Problem details - Lay out the data below as a Markdown table with two columns, Row and Line. Put a row number in the first column and the line in the second, and leave out blank lines.

Listing -
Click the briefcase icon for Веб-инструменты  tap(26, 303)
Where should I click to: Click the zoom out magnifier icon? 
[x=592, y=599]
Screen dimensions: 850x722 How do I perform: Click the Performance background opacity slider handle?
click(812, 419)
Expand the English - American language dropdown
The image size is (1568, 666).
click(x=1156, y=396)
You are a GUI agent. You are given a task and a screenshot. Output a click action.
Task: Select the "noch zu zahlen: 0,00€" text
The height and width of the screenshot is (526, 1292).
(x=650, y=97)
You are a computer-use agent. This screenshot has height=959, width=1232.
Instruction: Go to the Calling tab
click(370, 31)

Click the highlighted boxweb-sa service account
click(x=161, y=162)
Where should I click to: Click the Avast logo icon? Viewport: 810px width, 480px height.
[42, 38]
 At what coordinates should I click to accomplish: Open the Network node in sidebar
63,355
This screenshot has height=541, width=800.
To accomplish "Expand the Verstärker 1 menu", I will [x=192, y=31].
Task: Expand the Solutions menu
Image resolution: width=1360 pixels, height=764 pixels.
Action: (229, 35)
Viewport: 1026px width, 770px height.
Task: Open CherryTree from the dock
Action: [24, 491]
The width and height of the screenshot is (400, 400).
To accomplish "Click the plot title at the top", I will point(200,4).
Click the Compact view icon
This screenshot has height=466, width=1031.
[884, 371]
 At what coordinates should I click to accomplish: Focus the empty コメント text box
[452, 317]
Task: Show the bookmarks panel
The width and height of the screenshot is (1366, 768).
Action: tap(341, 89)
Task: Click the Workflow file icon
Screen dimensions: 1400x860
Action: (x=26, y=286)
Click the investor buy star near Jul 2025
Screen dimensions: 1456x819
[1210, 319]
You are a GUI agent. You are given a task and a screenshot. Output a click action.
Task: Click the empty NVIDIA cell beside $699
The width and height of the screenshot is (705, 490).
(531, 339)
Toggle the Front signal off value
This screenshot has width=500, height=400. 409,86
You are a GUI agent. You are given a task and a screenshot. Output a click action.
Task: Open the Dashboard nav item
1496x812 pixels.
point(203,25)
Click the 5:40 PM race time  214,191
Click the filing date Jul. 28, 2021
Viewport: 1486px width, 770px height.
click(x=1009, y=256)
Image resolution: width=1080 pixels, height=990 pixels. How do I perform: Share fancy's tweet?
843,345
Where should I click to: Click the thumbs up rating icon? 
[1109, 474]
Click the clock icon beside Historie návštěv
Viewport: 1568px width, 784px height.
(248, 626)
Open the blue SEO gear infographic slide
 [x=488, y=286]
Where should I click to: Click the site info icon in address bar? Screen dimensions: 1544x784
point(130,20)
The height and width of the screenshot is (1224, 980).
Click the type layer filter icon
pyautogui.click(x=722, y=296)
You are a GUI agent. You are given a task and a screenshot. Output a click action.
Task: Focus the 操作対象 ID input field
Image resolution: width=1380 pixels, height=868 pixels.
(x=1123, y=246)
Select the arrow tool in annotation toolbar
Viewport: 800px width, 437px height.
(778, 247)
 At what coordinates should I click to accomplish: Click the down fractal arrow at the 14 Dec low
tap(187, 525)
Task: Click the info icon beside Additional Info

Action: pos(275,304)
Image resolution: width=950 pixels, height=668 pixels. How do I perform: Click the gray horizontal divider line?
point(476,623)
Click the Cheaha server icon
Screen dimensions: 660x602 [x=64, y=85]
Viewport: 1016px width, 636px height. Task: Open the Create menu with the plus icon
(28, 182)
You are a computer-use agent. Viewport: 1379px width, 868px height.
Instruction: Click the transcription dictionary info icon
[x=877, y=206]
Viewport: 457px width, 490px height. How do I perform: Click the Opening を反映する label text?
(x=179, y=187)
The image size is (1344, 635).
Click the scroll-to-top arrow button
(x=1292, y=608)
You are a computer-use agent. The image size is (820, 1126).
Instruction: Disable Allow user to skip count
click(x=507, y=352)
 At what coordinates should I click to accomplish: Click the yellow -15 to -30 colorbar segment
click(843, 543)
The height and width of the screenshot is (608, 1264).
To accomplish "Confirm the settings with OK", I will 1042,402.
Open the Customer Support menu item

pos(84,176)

Solution below -
| Row | Line |
|---|---|
| 1 | Click the briefcase icon for Веб-инструменты  tap(26, 303) |
| 2 | Where should I click to: Click the zoom out magnifier icon?  |
| 3 | [x=592, y=599] |
| 4 | Screen dimensions: 850x722 How do I perform: Click the Performance background opacity slider handle? |
| 5 | click(812, 419) |
| 6 | Expand the English - American language dropdown |
| 7 | The image size is (1568, 666). |
| 8 | click(x=1156, y=396) |
| 9 | You are a GUI agent. You are given a task and a screenshot. Output a click action. |
| 10 | Task: Select the "noch zu zahlen: 0,00€" text |
| 11 | The height and width of the screenshot is (526, 1292). |
| 12 | (x=650, y=97) |
| 13 | You are a computer-use agent. This screenshot has height=959, width=1232. |
| 14 | Instruction: Go to the Calling tab |
| 15 | click(370, 31) |
| 16 | Click the highlighted boxweb-sa service account |
| 17 | click(x=161, y=162) |
| 18 | Where should I click to: Click the Avast logo icon? Viewport: 810px width, 480px height. |
| 19 | [42, 38] |
| 20 |  At what coordinates should I click to accomplish: Open the Network node in sidebar |
| 21 | 63,355 |
| 22 | This screenshot has height=541, width=800. |
| 23 | To accomplish "Expand the Verstärker 1 menu", I will [x=192, y=31]. |
| 24 | Task: Expand the Solutions menu |
| 25 | Image resolution: width=1360 pixels, height=764 pixels. |
| 26 | Action: (229, 35) |
| 27 | Viewport: 1026px width, 770px height. |
| 28 | Task: Open CherryTree from the dock |
| 29 | Action: [24, 491] |
| 30 | The width and height of the screenshot is (400, 400). |
| 31 | To accomplish "Click the plot title at the top", I will point(200,4). |
| 32 | Click the Compact view icon |
| 33 | This screenshot has height=466, width=1031. |
| 34 | [884, 371] |
| 35 |  At what coordinates should I click to accomplish: Focus the empty コメント text box |
| 36 | [452, 317] |
| 37 | Task: Show the bookmarks panel |
| 38 | The width and height of the screenshot is (1366, 768). |
| 39 | Action: tap(341, 89) |
| 40 | Task: Click the Workflow file icon |
| 41 | Screen dimensions: 1400x860 |
| 42 | Action: (x=26, y=286) |
| 43 | Click the investor buy star near Jul 2025 |
| 44 | Screen dimensions: 1456x819 |
| 45 | [1210, 319] |
| 46 | You are a GUI agent. You are given a task and a screenshot. Output a click action. |
| 47 | Task: Click the empty NVIDIA cell beside $699 |
| 48 | The width and height of the screenshot is (705, 490). |
| 49 | (531, 339) |
| 50 | Toggle the Front signal off value |
| 51 | This screenshot has width=500, height=400. 409,86 |
| 52 | You are a GUI agent. You are given a task and a screenshot. Output a click action. |
| 53 | Task: Open the Dashboard nav item |
| 54 | 1496x812 pixels. |
| 55 | point(203,25) |
| 56 | Click the 5:40 PM race time  214,191 |
| 57 | Click the filing date Jul. 28, 2021 |
| 58 | Viewport: 1486px width, 770px height. |
| 59 | click(x=1009, y=256) |
| 60 | Image resolution: width=1080 pixels, height=990 pixels. How do I perform: Share fancy's tweet? |
| 61 | 843,345 |
| 62 | Where should I click to: Click the thumbs up rating icon?  |
| 63 | [1109, 474] |
| 64 | Click the clock icon beside Historie návštěv |
| 65 | Viewport: 1568px width, 784px height. |
| 66 | (248, 626) |
| 67 | Open the blue SEO gear infographic slide |
| 68 |  [x=488, y=286] |
| 69 | Where should I click to: Click the site info icon in address bar? Screen dimensions: 1544x784 |
| 70 | point(130,20) |
| 71 | The height and width of the screenshot is (1224, 980). |
| 72 | Click the type layer filter icon |
| 73 | pyautogui.click(x=722, y=296) |
| 74 | You are a GUI agent. You are given a task and a screenshot. Output a click action. |
| 75 | Task: Focus the 操作対象 ID input field |
| 76 | Image resolution: width=1380 pixels, height=868 pixels. |
| 77 | (x=1123, y=246) |
| 78 | Select the arrow tool in annotation toolbar |
| 79 | Viewport: 800px width, 437px height. |
| 80 | (778, 247) |
| 81 |  At what coordinates should I click to accomplish: Click the down fractal arrow at the 14 Dec low |
| 82 | tap(187, 525) |
| 83 | Task: Click the info icon beside Additional Info |
| 84 | Action: pos(275,304) |
| 85 | Image resolution: width=950 pixels, height=668 pixels. How do I perform: Click the gray horizontal divider line? |
| 86 | point(476,623) |
| 87 | Click the Cheaha server icon |
| 88 | Screen dimensions: 660x602 [x=64, y=85] |
| 89 | Viewport: 1016px width, 636px height. Task: Open the Create menu with the plus icon |
| 90 | (28, 182) |
| 91 | You are a computer-use agent. Viewport: 1379px width, 868px height. |
| 92 | Instruction: Click the transcription dictionary info icon |
| 93 | [x=877, y=206] |
| 94 | Viewport: 457px width, 490px height. How do I perform: Click the Opening を反映する label text? |
| 95 | (x=179, y=187) |
| 96 | The image size is (1344, 635). |
| 97 | Click the scroll-to-top arrow button |
| 98 | (x=1292, y=608) |
| 99 | You are a computer-use agent. The image size is (820, 1126). |
| 100 | Instruction: Disable Allow user to skip count |
| 101 | click(x=507, y=352) |
| 102 |  At what coordinates should I click to accomplish: Click the yellow -15 to -30 colorbar segment |
| 103 | click(843, 543) |
| 104 | The height and width of the screenshot is (608, 1264). |
| 105 | To accomplish "Confirm the settings with OK", I will 1042,402. |
| 106 | Open the Customer Support menu item |
| 107 | pos(84,176) |